### [EXERCISE MATERIAL]
[Start of section]
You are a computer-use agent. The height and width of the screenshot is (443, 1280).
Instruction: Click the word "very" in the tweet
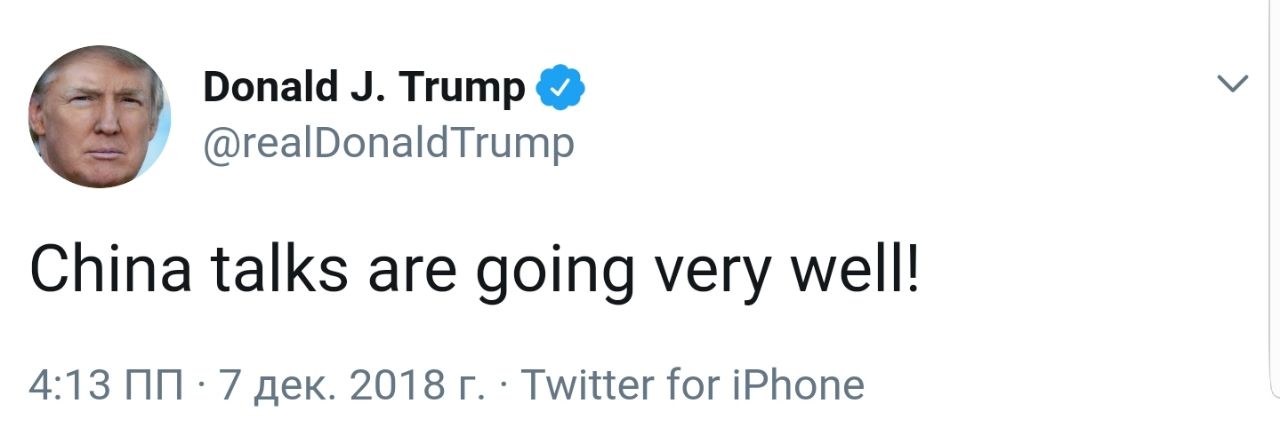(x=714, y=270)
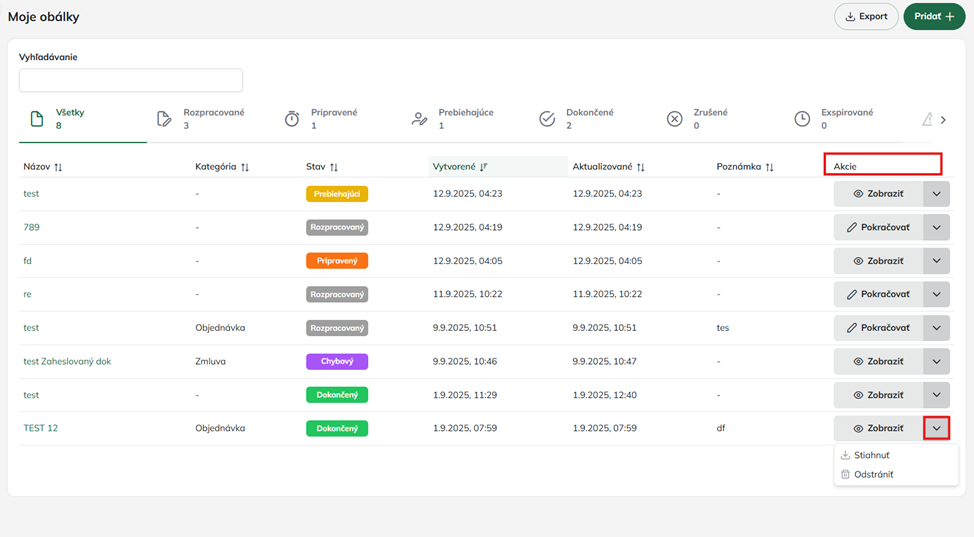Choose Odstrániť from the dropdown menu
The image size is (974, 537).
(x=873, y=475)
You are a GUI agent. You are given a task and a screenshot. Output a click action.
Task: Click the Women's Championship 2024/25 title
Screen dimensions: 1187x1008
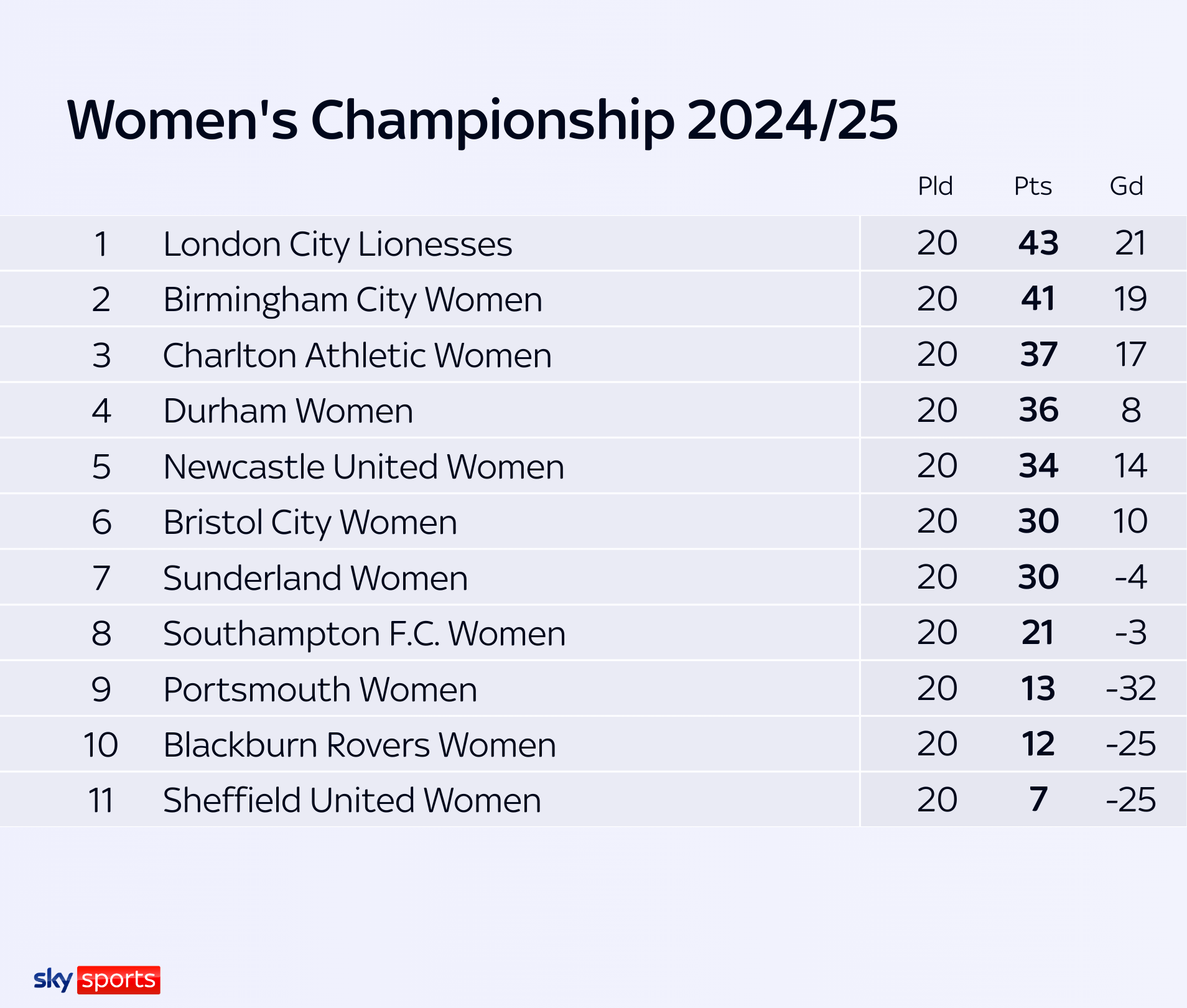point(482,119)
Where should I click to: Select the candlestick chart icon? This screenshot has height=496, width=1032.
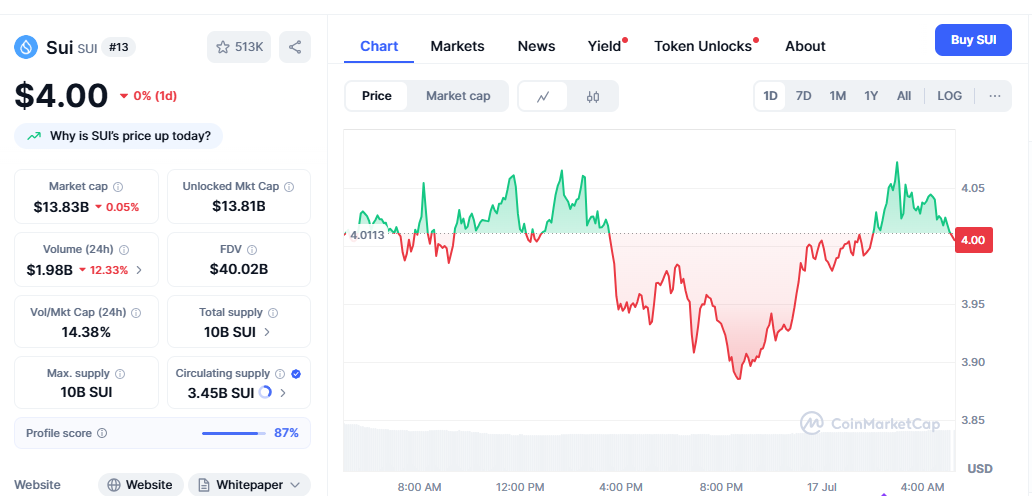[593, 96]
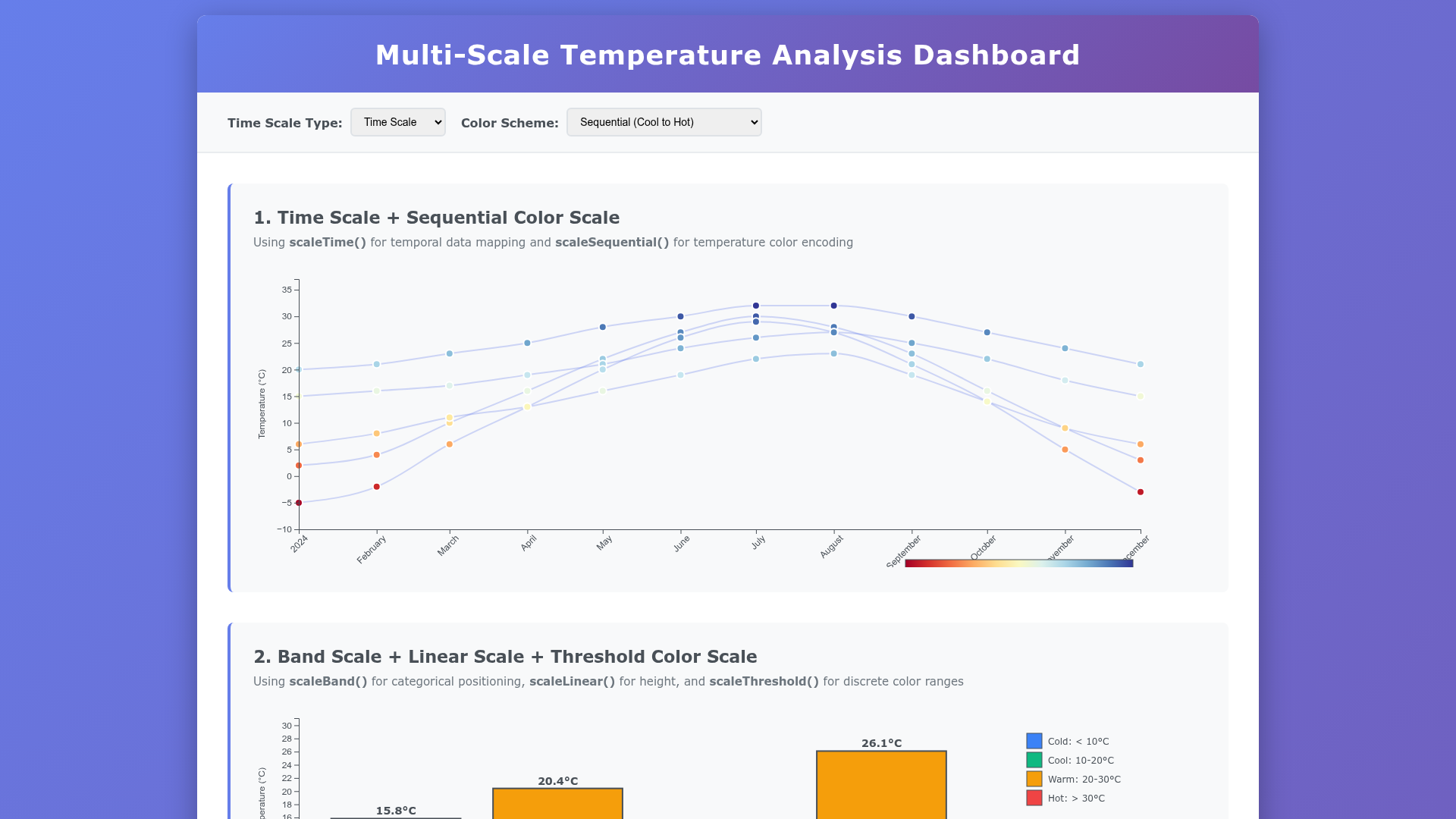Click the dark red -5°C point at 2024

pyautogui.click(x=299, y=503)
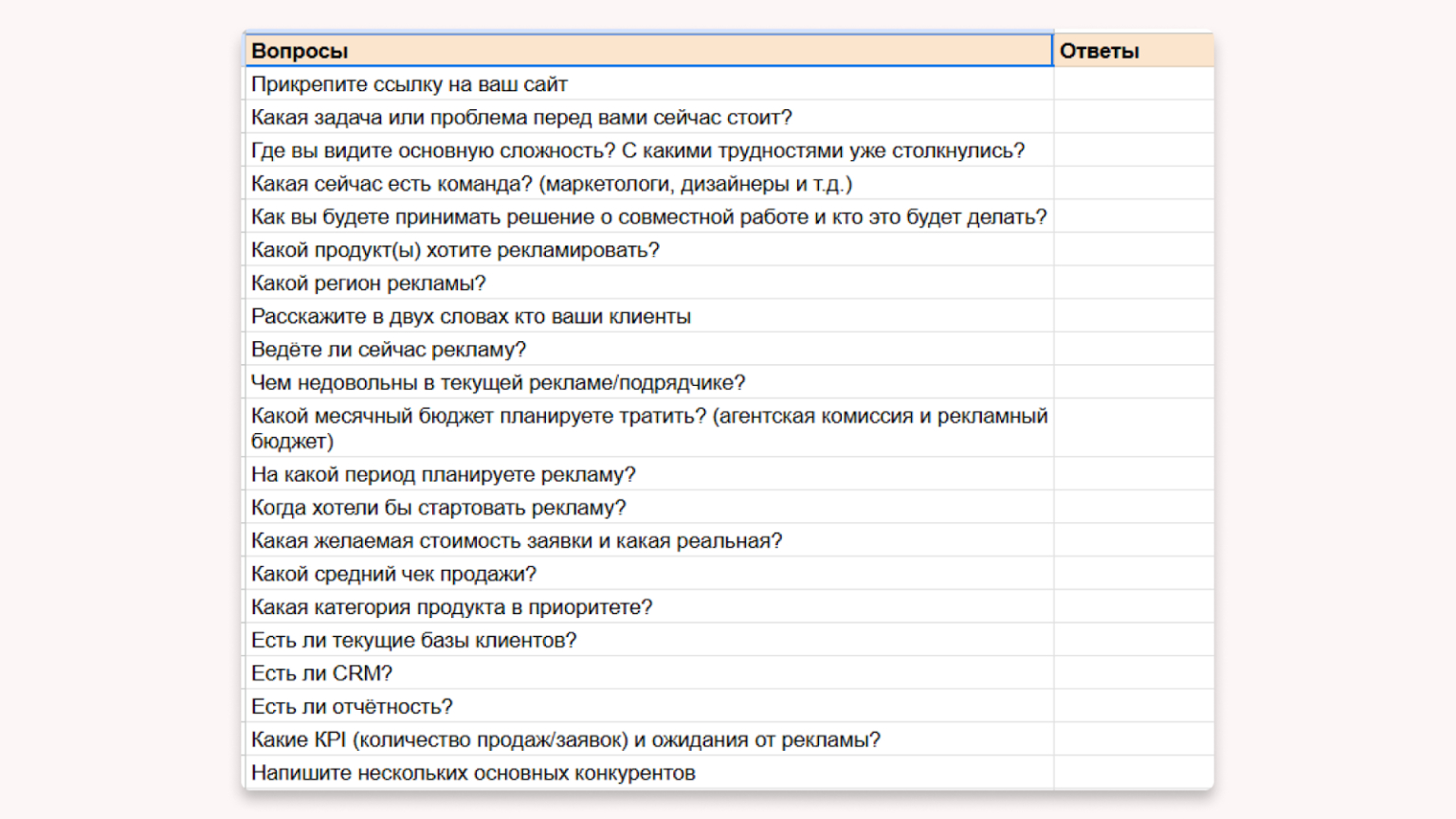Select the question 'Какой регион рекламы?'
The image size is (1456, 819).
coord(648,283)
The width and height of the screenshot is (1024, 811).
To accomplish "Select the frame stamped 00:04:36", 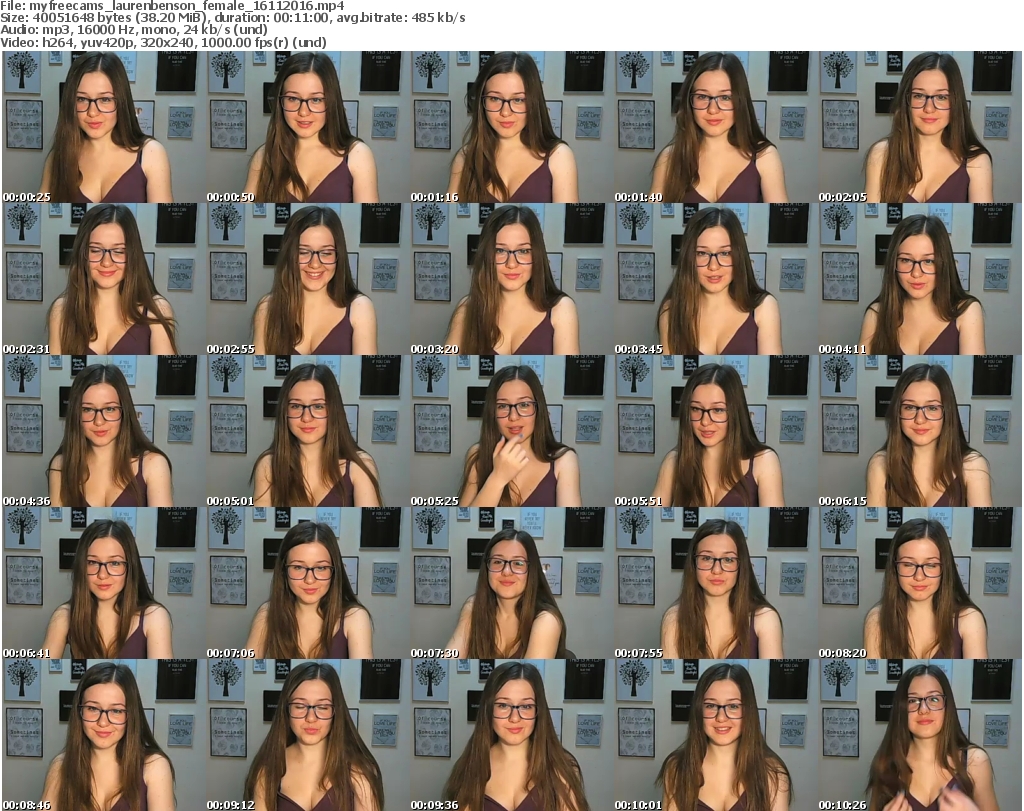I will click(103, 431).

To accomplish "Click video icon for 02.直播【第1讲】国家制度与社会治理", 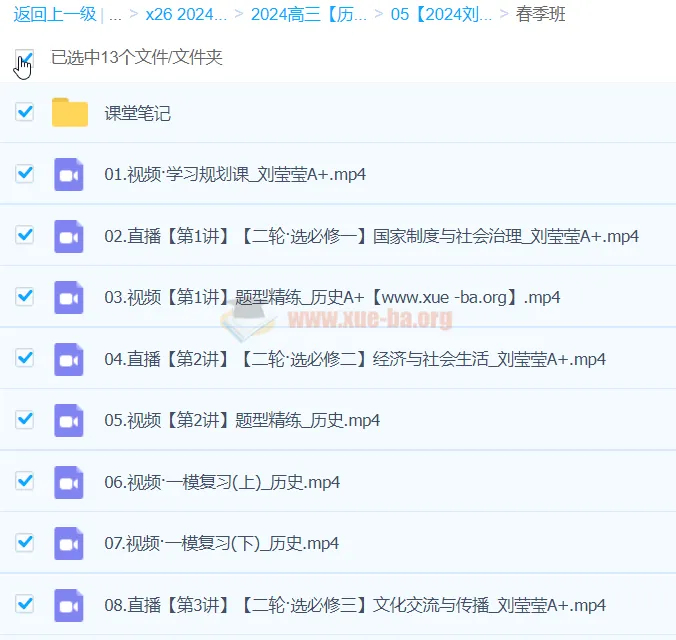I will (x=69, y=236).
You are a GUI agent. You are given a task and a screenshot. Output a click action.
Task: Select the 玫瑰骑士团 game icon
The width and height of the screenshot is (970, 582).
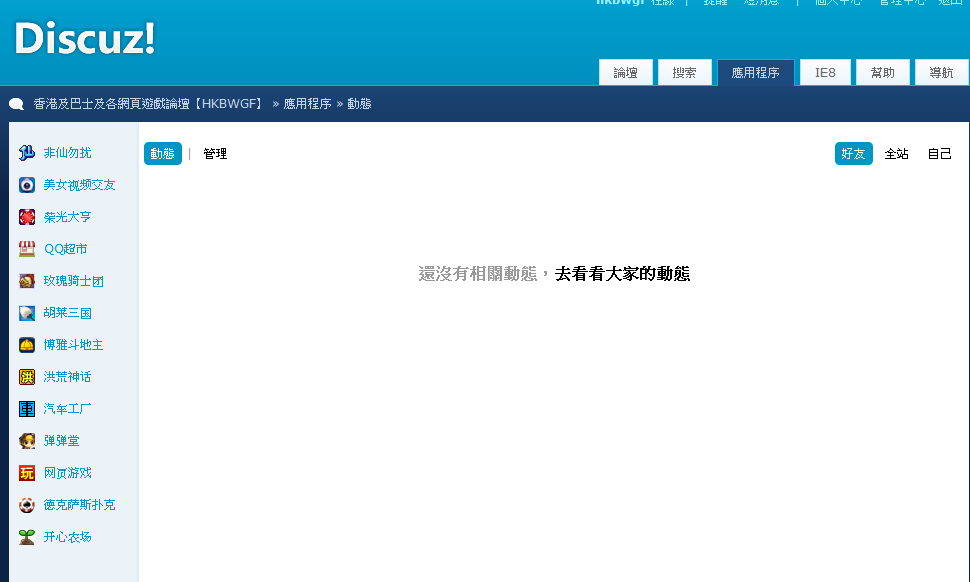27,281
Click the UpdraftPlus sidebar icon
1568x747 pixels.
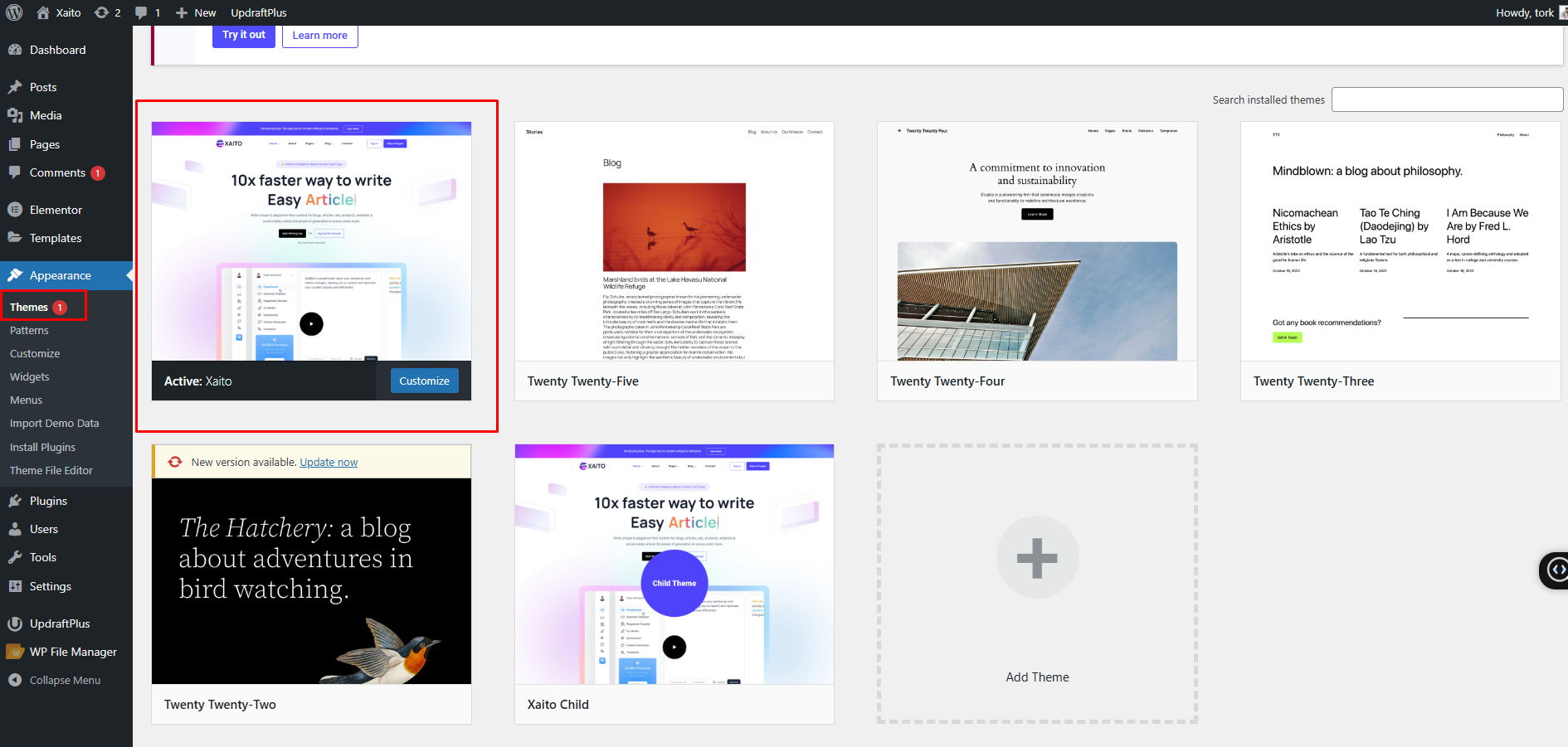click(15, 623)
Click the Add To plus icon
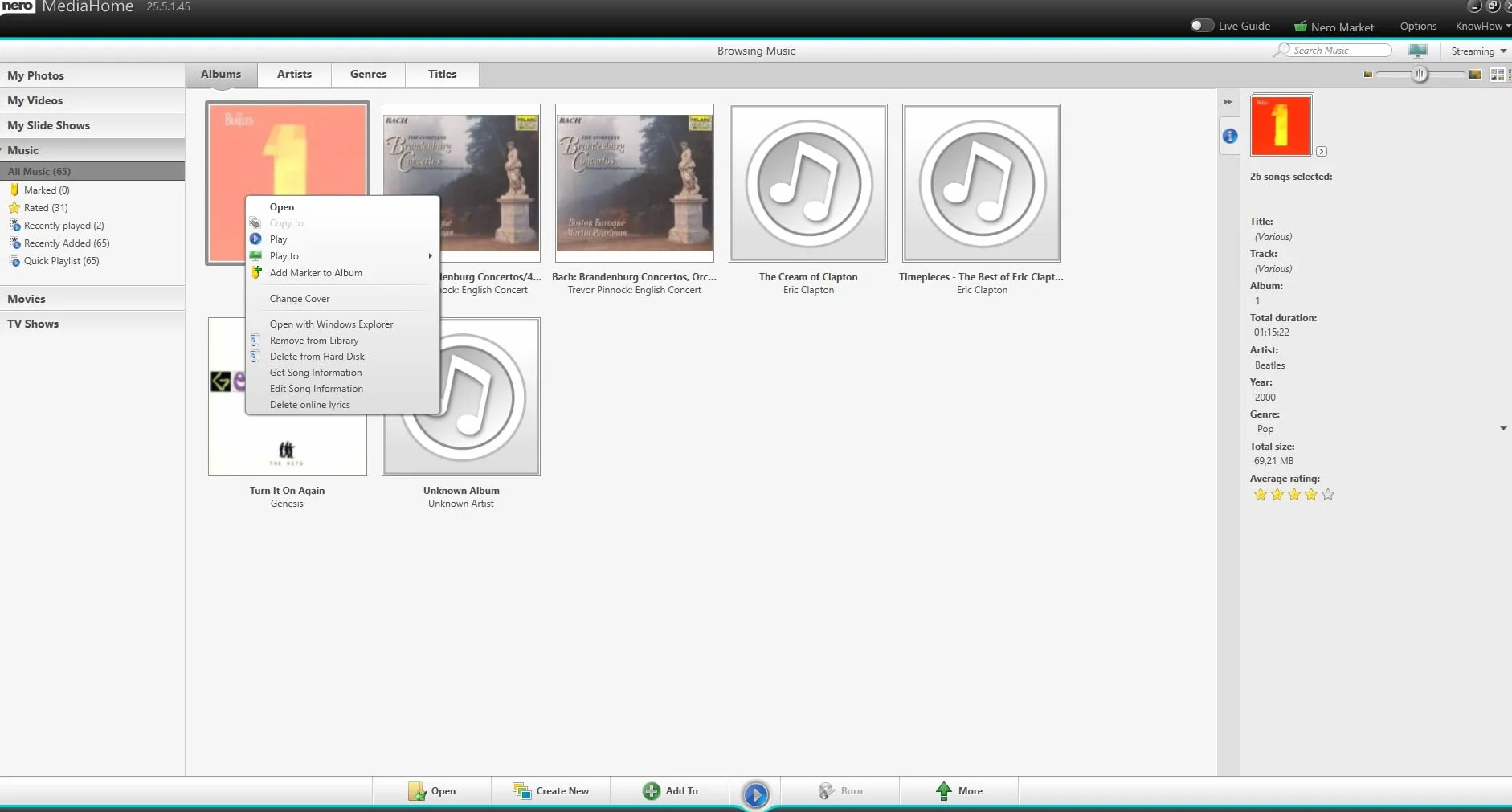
[End of section]
### [WORK REQUEST]
Only the lines from the one containing "Click the UpdraftPlus sidebar icon" through the final line of the entries belong in the copy, both ends included. Pictures stay out.

### [SOLVED PROBLEM]
Click the UpdraftPlus sidebar icon
1568x747 pixels.
click(15, 623)
Click the Add To plus icon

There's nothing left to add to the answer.